The inhibitory effect of opioid peptides and morphine applied intrathecally and intracerebroventricularly on the micturition reflex in the cat.

Intrathecal (i.t.) and intracerebroventricular (i.c.v.) administration of enkephalins and enkephalin analogs inhibited reflex contractions of the urinary bladder and firing in vesical parasympathetic postganglionic nerves. Leucine- and methionine-enkephalin (L-Enk and M-Enk, mean threshold doses: 110 micrograms, i.t. and 17 micrograms, i.c.v.) elicited short-lasting inhibition (3-30 min), whereas D-Ala2-leucine- and D-Ala2-methionine enkephalinamide (mean threshold dose 23 microgram, i.t.), produced more prominent and prolonged inhibition (1.5-3 h). DSLET , a delta selective opiate receptor agonist, blocked bladder activity when injected i.c.v. or i.t. (mean threshold doses 0.08 microgram and 13 micrograms), whereas morphine, which has greater affinity for mu opiate receptors, was effective by i.c.v. and intravenous (i.v.) injection (mean threshold doses, 5 micrograms and 300 micrograms/kg), but not by i.t. injection (200-400 micrograms). Thiorphan (50-200 micrograms, i.t., i.c.v.) enhanced the responses to L-Enk, whereas naloxone (10-50 micrograms, i.t., i.c.v., i.v.), blocked the responses to all opioid substances. In untreated animals thiorphan depressed and naloxone enhanced bladder reflexes. With i.t. administration naloxone (10-200 micrograms) increased the duration and magnitude of bladder contractions, whereas with i.c.v. injections, the drug increased the frequency and reduced the amplitude of the contractions.
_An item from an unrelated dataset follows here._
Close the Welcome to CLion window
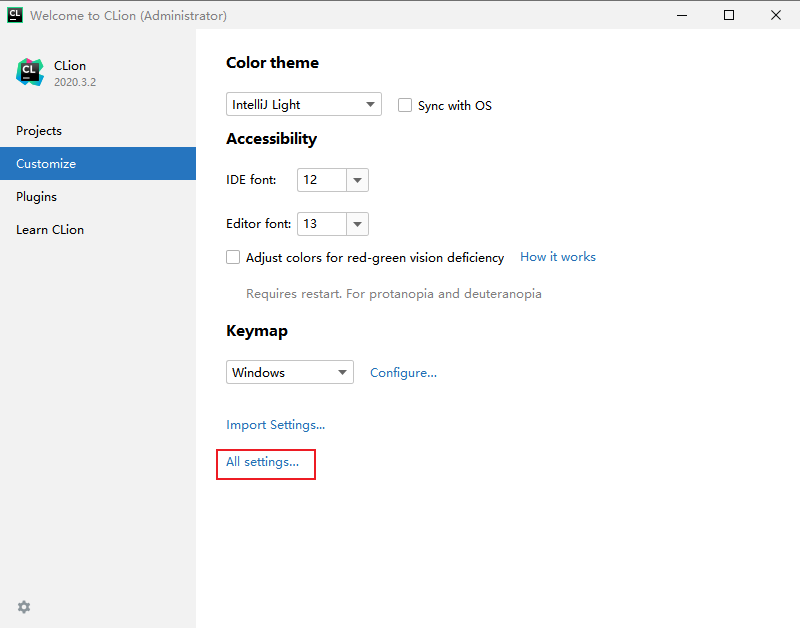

Large doses of naloxone i.t., but not i.c.v., produced sustained bladder contractions and versical efferent firing. These results indicate that bladder reflexes are controlled by tonic enkephalinergic inhibitory mechanisms in both the brain and spinal cord. In the brain enkephalinergic inhibition which was mediated by delta and mu opiate receptors, seems to control the frequency of bladder contractions and micturition threshold, whereas in the spinal cord, inhibition is mediated by delta receptors and seems to control the magnitude of bladder contractions.